A third category of stresser users was the ‘professional’ (green in Fig. 2). Like a sponsored athlete or racing driver who advertises powerful cars, they show to potential users what can be done with the service. They not only demonstrate its potential but also give the illusion of its power, effectiveness and efficiency – what it can do for the user. But, like the sports industry, the supply of high-end products and services is limited, the cost is high and to use a specific product implies that the user needs specific characteristics or features, which not everyone possesses. These are the individuals who also expose the stresser sites to broader audiences and markets, but in time, also to law enforcement agencies.

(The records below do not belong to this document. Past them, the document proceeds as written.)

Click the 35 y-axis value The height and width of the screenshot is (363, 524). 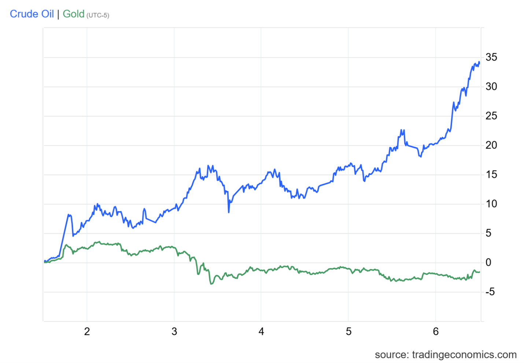pyautogui.click(x=491, y=57)
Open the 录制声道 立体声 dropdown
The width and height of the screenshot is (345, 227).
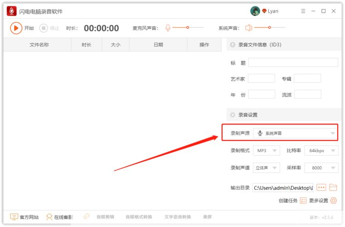pyautogui.click(x=267, y=168)
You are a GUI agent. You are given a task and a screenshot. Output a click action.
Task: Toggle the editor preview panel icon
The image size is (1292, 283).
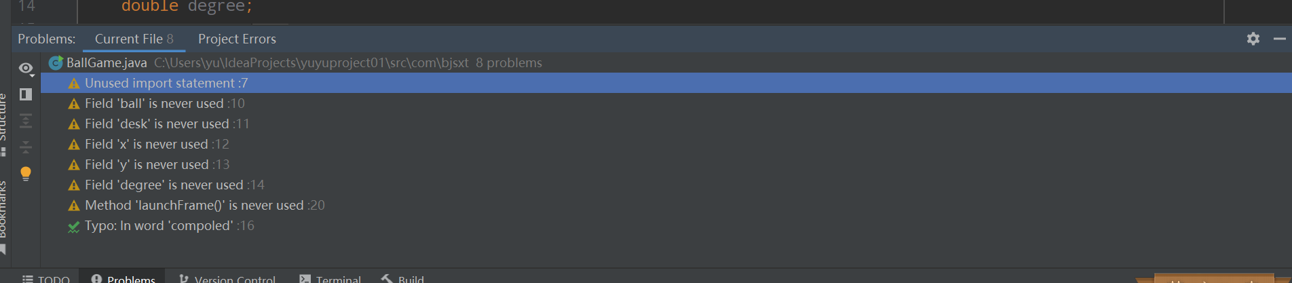26,94
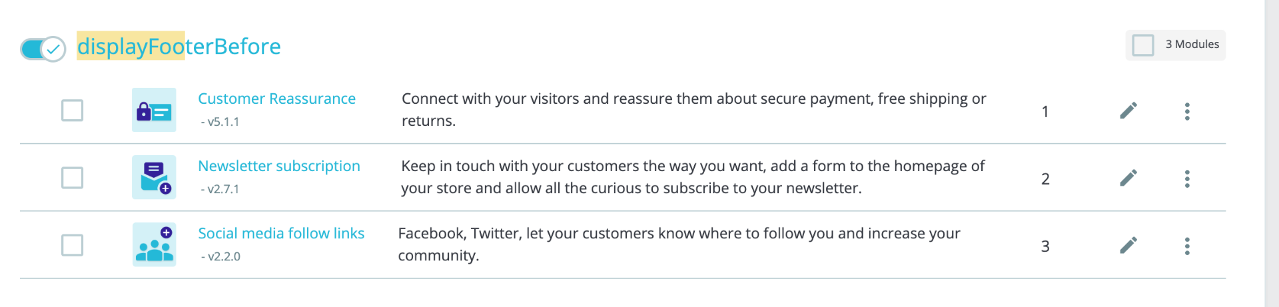Open more options for Customer Reassurance
Screen dimensions: 1279x307
pos(1187,111)
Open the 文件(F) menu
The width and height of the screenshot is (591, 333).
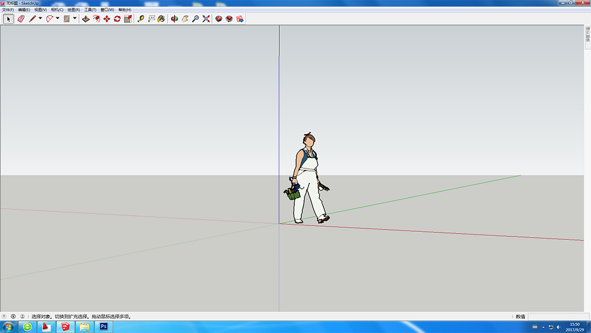[8, 10]
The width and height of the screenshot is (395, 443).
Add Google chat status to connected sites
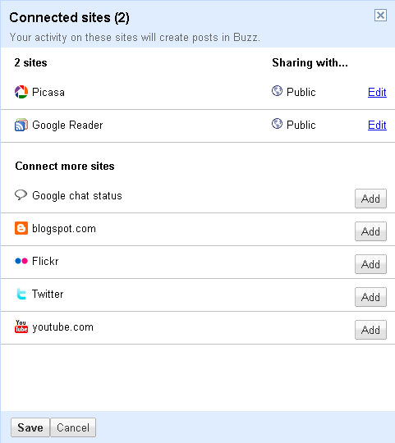(370, 199)
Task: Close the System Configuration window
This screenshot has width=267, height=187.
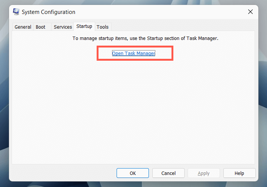Action: coord(250,12)
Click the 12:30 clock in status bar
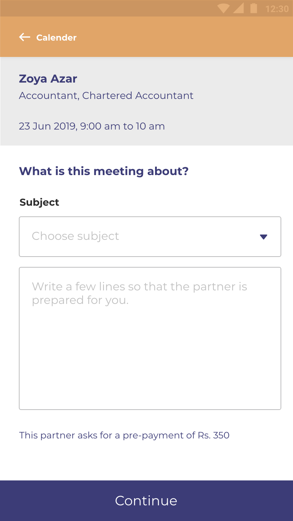Viewport: 293px width, 521px height. tap(277, 9)
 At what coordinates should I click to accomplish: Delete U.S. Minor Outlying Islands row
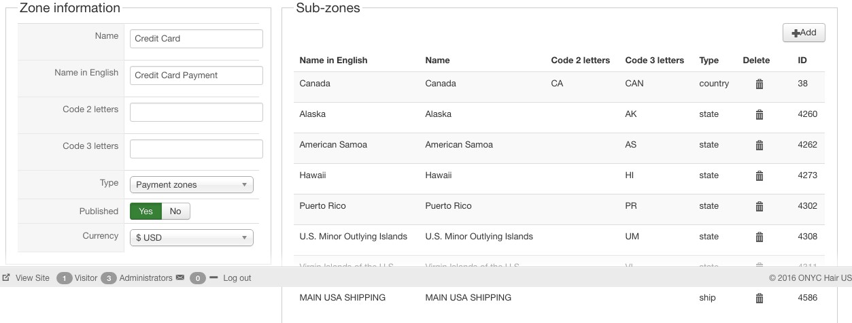click(760, 237)
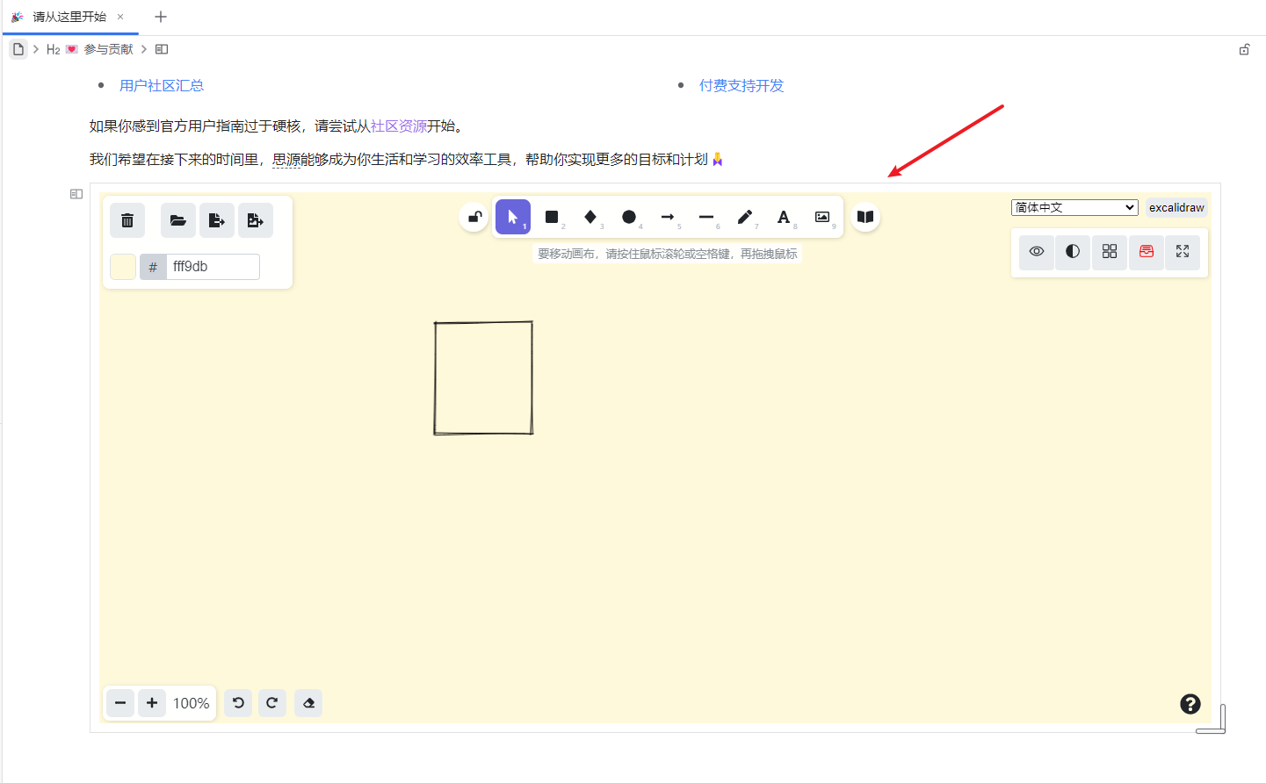The width and height of the screenshot is (1266, 783).
Task: Open the export image icon
Action: coord(255,219)
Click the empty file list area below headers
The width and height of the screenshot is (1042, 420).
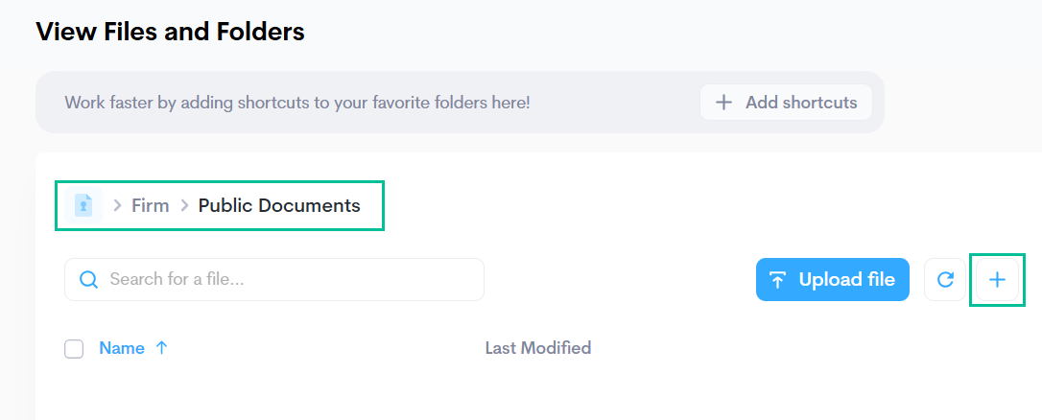point(537,393)
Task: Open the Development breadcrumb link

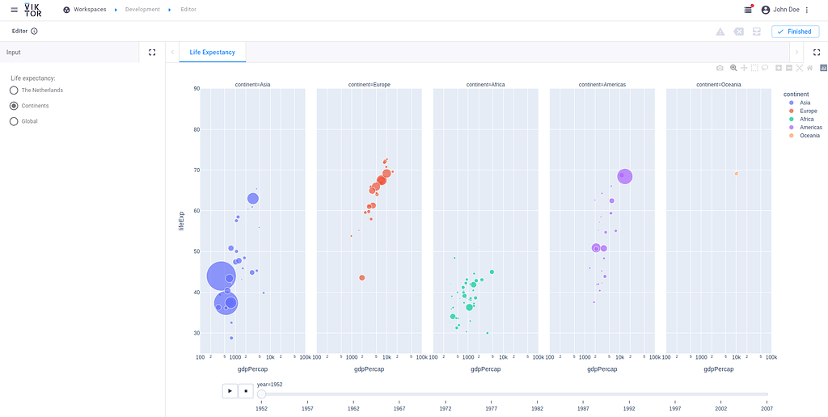Action: [142, 10]
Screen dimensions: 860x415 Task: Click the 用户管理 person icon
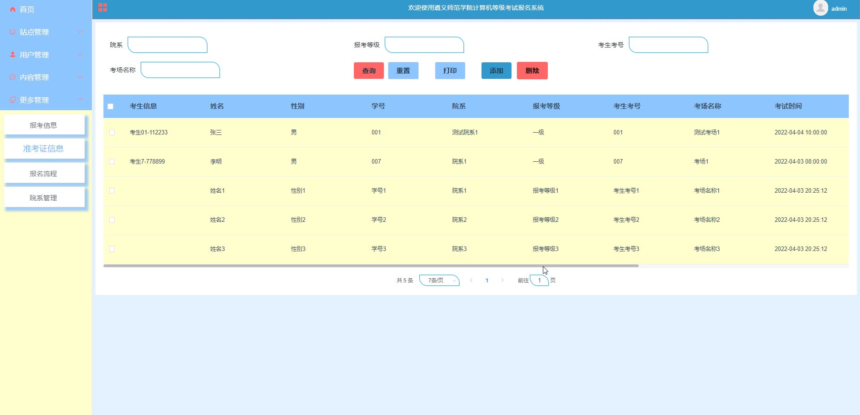(x=13, y=55)
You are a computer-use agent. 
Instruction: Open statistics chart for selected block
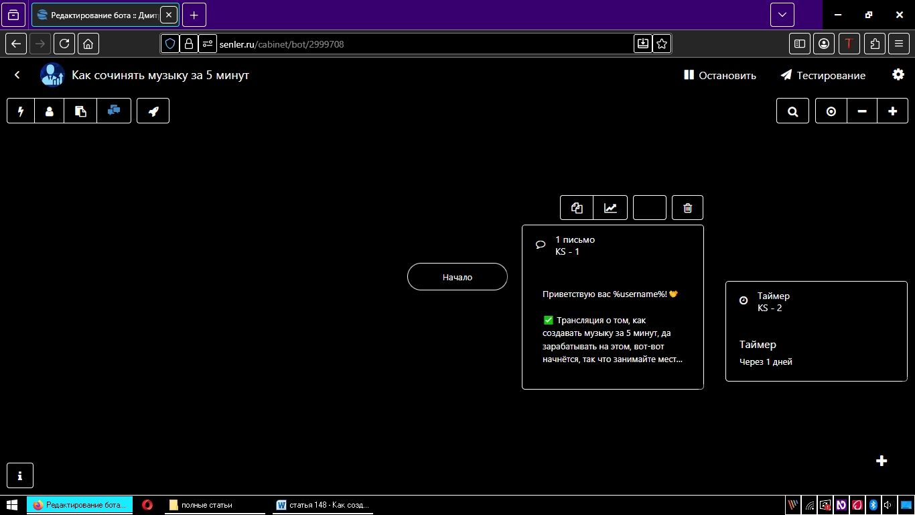pyautogui.click(x=610, y=208)
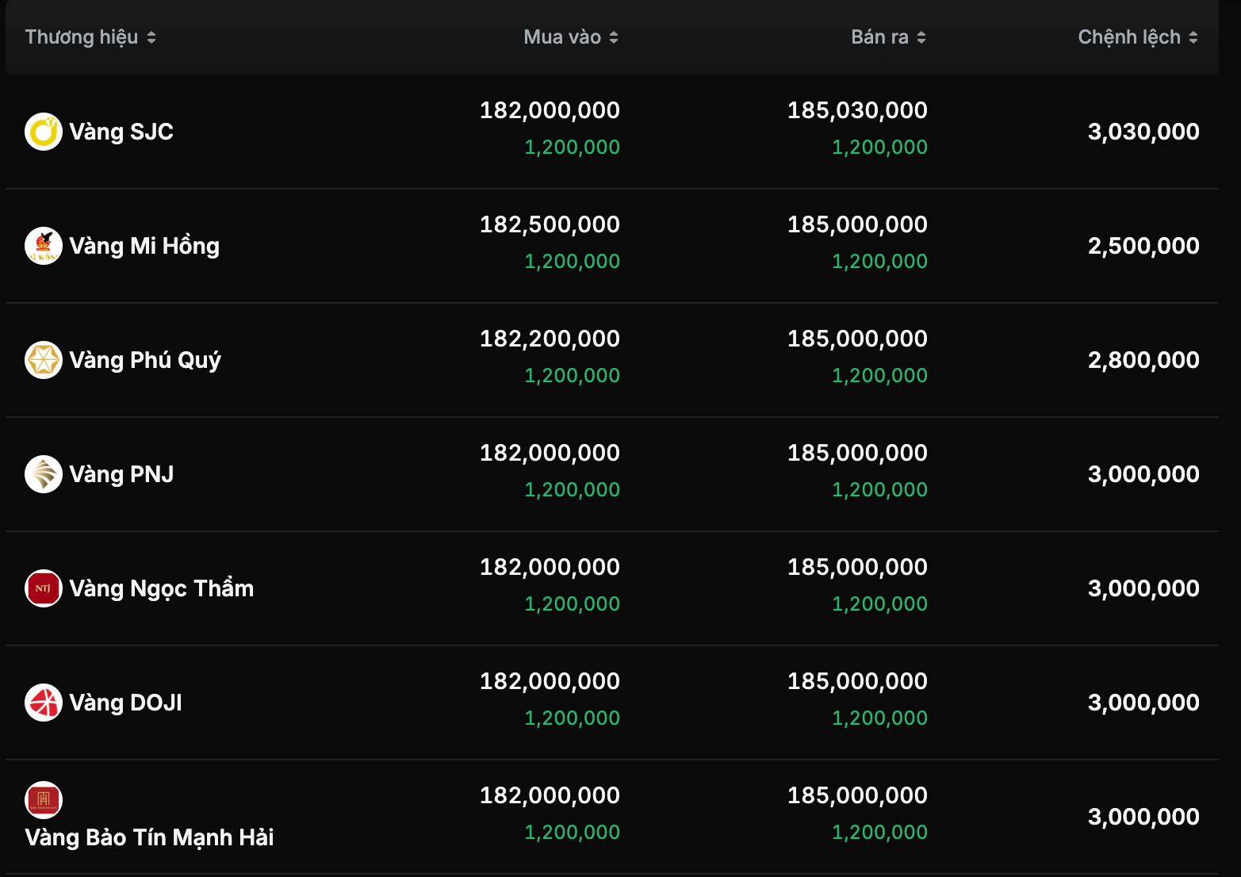
Task: Select the Vàng Phú Quý brand name
Action: coord(145,360)
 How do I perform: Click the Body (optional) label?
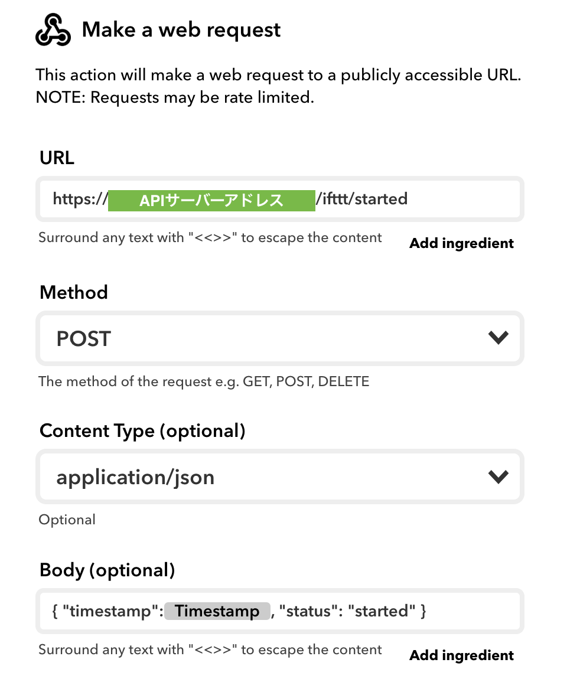click(107, 570)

Different criminal actors use stressers to achieve different crime outcomes and each group played a different role in the business model of StressSquadZ’s differential marketing strategy in terms of attracting different amounts of revenue. Whilst the amateurs constituted half (51%) of payments, they only reflected a tenth (10%) of the total sums received. The skilled non-professionals, on the other hand, constituted two fifths (43%) of payments, but provided about half of the total profits. The professionals constituted a much smaller percentage (6%) of the market share, but two fifths (41%) of all profits, as shown in Table 1. This observation suggests the importance of website takedowns where there is a clear legal case to do so. The indication here is that stressers (cybercrime-as-a-service) may not always be as lucrative as it is often made out to be, there was a surprisingly low yield which contrasted against expectations. Yet it is likely if StressSquadZ had been allowed to mature into a larger business then the profits would have been all the much greater, not only encouraging the offending group who formed it but also educating them as to where ‘the money is!’.

The findings of this research are not as dramatic as the tropes, rhetoric and cultural hype surrounding organised crime would suggest, which reflects the broader contrast between media expectations and reality (see further, Collier et al. 2020). Yet, StressSquadZ was nevertheless a facilitator of DDoS attacks which can have very serious long-term consequences for victims and it was one of a number of similar services. There was little evidence that StressSquadZ (or any other stresser) was ever used to deliberately produce the sort of terror shock that a kinetic explosion would. There was equally little evidence of Stresser services producing the large fear backlash that ultimately shapes the political process. The problem is that in terms of wider ‘policing’ priorities the impact of this sort of cybercrime doesn’t “bang, bleed or shout” (Officer cited by Dearden 2019) and so, does not create the panic that demands instant response from, and funding for, police agencies. Yet, although this stresser may have appeared to be a fairly low level, it, like many others, could launch as large an attack as the offender’s resources would permit.

In conclusion, our analysis indicates there was a clear organisation of the market, which does not resemble the ‘classical’ model described in the literature (see, for example, Gambetta and Reuter 1995). It also showed that organised cybercriminals, like many other offending groups online, are adaptive and seek to balance the maximisation of profits (the proceeds of their crime) with the minimisation of operating risks (including arrest and prosecution). The relatively low yield and focus on ‘making it work’ also indicated that intellectual motivation was as important as economic success (though with the earlier caveat that its takedown denied the service the opportunity to mature). In this way StressSquadZ was not a hierarchical organisational structure, more a distributed form (Wall 2015) but operated along quite fundamental business principles and looked, as our title indicates, more like Amazon than the Mafia.